Well we're witnessing the birth of another disease. In the last 6 months we've been presented with 3 cats that proved to have a disease none of us had previously seen. The name is Feline Gastrointestinal Eosinophilic Sclerosing Fibroplasia (FGESF). This is an inflammatory process found in the gastrointestinal tract of cats. Eosinophils are the primary and distinguishing cells seen, and there is a lot of fibrosis (so there is often a palpable mass present). Once again you are on the front lines as we try to document and understand this unique disease. Currently we don't know the incidence because we haven't been looking for it. When discovered, our 3 cases were so advanced, treatment options were limited and the prognosis was poor. But we can change that if we work together and learn to recognize the early clues there is nothing irreversible about this disease.
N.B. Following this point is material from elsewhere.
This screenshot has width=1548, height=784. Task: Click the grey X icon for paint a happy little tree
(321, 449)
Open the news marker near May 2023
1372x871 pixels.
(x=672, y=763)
We've got several questions to answer. I'd like to know incidence, when to be suspicious, best method to establish a diagnosis, treatment at various stages and prognosis at each stage with and without treatment.
Clinical Features
There were no distinguishing clinical features in 25 cases that were retrospectively studied and described (reference 1). The age range was 14 weeks to 16 years and both males and females were seen (though 72% were males). There were 14 DSH & 4 DLH and one each of various pure bred cats. This distribution fits Houston's cat population. The above mentioned fibrosis produces a hard abdominal mass. Indeed a palpable mass was identified in all 25 cats of the above cases (most were post mortem).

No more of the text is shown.